Records of locating words and elements
■ ■ ■ ■ ■ ■ ■

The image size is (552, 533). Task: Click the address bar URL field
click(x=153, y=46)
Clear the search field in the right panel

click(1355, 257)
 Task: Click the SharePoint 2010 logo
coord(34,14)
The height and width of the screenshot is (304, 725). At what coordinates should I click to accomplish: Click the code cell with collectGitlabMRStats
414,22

■ ■ ■ ■ ■ ■ ■

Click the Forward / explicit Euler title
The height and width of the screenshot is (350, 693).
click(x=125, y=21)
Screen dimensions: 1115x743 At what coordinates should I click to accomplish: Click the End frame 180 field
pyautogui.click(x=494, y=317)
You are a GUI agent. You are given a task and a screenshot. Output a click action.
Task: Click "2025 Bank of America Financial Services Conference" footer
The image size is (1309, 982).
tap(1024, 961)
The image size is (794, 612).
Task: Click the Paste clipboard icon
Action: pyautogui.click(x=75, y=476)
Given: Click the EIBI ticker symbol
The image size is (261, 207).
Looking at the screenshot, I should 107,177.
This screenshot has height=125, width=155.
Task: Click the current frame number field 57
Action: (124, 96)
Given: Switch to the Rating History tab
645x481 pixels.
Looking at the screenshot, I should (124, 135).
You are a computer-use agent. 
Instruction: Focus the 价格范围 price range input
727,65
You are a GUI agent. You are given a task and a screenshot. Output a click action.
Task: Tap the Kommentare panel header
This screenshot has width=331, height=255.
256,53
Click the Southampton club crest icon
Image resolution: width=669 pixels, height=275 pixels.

■ ■ ■ ■ ■ ■ ■

Copy the items verbatim, starting at the line that contains "You are a computer-use agent." and ending after the line that contains "Image resolution: width=669".

## Worked solution:
You are a computer-use agent. 
Instruction: Focus the 价格范围 price range input
727,65
You are a GUI agent. You are given a task and a screenshot. Output a click action.
Task: Tap the Kommentare panel header
This screenshot has width=331, height=255.
256,53
Click the Southampton club crest icon
Image resolution: width=669 pixels, height=275 pixels.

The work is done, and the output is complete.